-- Records --
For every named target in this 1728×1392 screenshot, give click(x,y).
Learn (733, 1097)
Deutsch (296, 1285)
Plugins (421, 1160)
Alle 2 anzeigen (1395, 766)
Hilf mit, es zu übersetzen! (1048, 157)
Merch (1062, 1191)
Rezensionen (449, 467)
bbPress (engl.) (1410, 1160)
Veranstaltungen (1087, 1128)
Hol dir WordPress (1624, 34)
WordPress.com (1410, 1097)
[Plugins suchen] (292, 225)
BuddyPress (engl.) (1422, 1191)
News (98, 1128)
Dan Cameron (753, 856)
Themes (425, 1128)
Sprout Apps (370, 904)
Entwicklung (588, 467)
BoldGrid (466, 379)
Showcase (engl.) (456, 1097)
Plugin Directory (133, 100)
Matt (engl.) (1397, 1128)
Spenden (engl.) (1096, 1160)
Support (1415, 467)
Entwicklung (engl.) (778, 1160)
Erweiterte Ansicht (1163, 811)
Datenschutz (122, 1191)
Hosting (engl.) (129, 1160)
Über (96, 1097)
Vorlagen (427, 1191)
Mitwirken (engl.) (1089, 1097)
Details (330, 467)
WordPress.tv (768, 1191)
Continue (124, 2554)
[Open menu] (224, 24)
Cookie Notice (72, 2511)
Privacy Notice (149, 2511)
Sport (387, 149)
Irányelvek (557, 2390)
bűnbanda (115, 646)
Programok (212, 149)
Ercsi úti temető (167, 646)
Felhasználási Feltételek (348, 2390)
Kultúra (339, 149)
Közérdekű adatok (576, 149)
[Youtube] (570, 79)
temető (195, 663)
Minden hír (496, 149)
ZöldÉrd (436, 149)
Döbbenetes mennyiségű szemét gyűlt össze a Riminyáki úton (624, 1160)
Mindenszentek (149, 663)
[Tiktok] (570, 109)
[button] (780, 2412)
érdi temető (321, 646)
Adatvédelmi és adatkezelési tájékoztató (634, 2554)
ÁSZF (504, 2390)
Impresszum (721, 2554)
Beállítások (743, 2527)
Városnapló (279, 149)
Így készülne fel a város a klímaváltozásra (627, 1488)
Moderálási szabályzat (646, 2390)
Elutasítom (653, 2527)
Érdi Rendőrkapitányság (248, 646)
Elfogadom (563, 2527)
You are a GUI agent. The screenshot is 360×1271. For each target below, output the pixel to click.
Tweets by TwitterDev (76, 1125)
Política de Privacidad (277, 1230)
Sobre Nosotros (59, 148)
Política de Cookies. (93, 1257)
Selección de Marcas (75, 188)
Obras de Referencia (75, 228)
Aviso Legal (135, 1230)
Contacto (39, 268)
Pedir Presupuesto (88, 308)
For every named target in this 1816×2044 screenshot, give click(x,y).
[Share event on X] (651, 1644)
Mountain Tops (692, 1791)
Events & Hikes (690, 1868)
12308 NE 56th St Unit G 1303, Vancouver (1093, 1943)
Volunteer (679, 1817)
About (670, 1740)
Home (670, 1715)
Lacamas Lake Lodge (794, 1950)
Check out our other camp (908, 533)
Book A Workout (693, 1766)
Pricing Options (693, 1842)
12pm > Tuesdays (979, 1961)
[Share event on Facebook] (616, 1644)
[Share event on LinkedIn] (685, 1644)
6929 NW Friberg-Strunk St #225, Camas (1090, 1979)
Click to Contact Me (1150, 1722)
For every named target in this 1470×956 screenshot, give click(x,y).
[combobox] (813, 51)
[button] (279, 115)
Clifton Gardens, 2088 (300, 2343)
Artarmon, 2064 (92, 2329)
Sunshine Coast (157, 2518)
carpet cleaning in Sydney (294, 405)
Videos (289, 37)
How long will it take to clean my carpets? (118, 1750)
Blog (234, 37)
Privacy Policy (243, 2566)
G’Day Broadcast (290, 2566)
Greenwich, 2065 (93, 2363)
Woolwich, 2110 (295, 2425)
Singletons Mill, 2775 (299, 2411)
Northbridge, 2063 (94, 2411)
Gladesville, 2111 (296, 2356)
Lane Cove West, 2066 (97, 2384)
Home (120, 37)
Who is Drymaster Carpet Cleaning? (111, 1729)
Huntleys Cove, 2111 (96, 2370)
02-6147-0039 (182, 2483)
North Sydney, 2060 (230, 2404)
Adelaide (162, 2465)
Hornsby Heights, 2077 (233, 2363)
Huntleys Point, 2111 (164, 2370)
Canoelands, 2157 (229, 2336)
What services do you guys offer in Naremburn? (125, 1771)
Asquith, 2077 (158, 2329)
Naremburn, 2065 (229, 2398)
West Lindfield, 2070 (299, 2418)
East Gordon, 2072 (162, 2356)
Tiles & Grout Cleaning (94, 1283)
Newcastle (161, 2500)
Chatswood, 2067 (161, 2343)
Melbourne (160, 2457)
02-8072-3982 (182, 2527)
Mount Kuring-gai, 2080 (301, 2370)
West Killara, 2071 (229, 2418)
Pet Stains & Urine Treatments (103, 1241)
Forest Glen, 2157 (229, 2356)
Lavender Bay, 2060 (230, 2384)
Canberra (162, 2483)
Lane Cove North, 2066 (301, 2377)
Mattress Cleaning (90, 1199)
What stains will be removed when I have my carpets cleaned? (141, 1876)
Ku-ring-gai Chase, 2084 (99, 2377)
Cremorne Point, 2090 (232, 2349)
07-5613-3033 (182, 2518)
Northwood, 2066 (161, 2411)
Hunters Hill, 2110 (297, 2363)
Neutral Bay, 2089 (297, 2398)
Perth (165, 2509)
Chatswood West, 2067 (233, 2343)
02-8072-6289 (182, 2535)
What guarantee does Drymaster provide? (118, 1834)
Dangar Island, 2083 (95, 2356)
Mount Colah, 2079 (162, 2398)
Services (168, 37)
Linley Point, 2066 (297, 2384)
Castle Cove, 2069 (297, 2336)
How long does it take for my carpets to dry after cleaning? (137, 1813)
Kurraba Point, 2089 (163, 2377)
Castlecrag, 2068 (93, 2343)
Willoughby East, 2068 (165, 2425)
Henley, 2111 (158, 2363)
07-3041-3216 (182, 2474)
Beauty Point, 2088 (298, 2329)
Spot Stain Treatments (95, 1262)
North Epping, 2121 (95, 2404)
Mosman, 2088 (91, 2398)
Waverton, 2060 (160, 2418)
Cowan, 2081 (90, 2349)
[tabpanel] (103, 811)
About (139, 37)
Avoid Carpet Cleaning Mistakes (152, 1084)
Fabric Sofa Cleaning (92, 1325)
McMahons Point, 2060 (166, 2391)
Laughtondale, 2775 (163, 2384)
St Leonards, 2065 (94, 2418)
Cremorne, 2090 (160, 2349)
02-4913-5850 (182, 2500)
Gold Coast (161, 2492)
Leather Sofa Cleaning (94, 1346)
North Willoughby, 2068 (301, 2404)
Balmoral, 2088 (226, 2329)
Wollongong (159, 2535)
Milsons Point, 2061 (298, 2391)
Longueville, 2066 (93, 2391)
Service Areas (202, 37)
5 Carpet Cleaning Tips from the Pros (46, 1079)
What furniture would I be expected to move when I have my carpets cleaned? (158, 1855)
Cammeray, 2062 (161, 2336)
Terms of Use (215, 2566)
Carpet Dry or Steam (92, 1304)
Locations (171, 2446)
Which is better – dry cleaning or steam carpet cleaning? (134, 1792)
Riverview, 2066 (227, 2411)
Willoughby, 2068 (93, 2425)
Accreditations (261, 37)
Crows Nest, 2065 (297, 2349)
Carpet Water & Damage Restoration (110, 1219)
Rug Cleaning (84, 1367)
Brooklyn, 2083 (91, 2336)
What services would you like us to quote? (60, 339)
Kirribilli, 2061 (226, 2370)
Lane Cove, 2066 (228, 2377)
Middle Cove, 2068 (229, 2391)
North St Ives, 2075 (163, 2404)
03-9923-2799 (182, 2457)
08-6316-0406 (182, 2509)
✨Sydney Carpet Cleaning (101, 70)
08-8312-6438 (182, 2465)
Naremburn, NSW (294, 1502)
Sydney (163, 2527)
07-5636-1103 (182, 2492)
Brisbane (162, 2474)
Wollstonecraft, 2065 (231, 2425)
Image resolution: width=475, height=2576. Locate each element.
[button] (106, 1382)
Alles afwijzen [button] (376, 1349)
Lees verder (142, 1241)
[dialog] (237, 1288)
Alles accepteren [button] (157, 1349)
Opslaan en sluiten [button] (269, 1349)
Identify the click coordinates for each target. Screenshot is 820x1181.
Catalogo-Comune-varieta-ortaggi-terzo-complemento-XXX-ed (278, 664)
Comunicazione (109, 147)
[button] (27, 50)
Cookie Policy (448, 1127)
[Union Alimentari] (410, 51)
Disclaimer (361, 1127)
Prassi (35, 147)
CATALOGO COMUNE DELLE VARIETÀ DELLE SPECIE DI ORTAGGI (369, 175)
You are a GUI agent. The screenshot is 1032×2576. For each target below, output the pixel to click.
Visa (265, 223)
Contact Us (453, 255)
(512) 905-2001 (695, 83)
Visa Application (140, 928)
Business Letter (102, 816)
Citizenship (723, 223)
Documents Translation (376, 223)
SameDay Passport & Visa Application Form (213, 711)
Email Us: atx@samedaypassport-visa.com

-- Exercise goal --
Out of the material above, output word for word the line with "Fabric Sofa Cleaning (92, 1325)", the line with "Balmoral, 2088 (226, 2329)", and all lines between them, with nothing else.

-- Solution to this problem --
Fabric Sofa Cleaning (92, 1325)
McMahons Point, 2060 (166, 2391)
Laughtondale, 2775 (163, 2384)
St Leonards, 2065 (94, 2418)
Cremorne, 2090 (160, 2349)
02-4913-5850 (182, 2500)
Gold Coast (161, 2492)
Leather Sofa Cleaning (94, 1346)
North Willoughby, 2068 (301, 2404)
Balmoral, 2088 (226, 2329)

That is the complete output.